Output, please, exactly those lines of the listing that come before the line with "You are a computer-use agent. The image", along with that line itself.
# # # #
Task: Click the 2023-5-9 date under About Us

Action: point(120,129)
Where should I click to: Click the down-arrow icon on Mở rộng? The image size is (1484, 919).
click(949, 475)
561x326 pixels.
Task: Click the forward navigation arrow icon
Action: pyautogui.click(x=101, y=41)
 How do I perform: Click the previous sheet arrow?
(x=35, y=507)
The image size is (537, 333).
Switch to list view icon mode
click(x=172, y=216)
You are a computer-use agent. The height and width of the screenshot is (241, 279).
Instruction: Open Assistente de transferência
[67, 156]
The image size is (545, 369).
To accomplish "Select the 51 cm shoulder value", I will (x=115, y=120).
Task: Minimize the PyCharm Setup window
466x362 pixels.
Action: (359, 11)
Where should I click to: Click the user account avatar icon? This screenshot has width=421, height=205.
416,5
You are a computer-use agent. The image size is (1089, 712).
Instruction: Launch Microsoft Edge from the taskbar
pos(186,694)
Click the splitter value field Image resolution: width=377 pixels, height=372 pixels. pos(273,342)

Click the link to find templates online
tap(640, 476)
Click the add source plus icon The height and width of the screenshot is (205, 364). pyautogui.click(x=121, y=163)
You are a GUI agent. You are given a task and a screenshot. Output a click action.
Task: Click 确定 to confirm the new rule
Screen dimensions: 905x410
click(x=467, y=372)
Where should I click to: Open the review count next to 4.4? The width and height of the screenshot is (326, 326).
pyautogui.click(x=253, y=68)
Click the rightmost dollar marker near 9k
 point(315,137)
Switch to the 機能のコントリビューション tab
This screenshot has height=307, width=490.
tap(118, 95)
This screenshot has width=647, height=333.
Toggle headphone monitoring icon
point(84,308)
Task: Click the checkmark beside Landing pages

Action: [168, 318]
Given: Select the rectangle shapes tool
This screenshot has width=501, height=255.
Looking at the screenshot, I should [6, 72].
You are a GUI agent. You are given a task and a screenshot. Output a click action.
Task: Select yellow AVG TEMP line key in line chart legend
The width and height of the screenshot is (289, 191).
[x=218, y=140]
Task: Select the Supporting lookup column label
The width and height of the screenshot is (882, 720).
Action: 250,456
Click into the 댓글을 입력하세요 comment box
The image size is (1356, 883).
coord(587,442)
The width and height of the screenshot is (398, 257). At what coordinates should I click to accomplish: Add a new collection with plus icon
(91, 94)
# # # #
Written response:
Task: Click the 2023-5-9 date under About Us

Action: point(120,129)
Where should I click to: Click the down-arrow icon on Mở rộng? The image size is (1484, 919).
click(949, 475)
561x326 pixels.
Task: Click the forward navigation arrow icon
Action: pyautogui.click(x=101, y=41)
 How do I perform: Click the previous sheet arrow?
(x=35, y=507)
The image size is (537, 333).
Switch to list view icon mode
click(x=172, y=216)
You are a computer-use agent. The height and width of the screenshot is (241, 279).
Instruction: Open Assistente de transferência
[67, 156]
The image size is (545, 369).
To accomplish "Select the 51 cm shoulder value", I will (x=115, y=120).
Task: Minimize the PyCharm Setup window
466x362 pixels.
Action: (359, 11)
Where should I click to: Click the user account avatar icon? This screenshot has width=421, height=205.
416,5
You are a computer-use agent. The image size is (1089, 712).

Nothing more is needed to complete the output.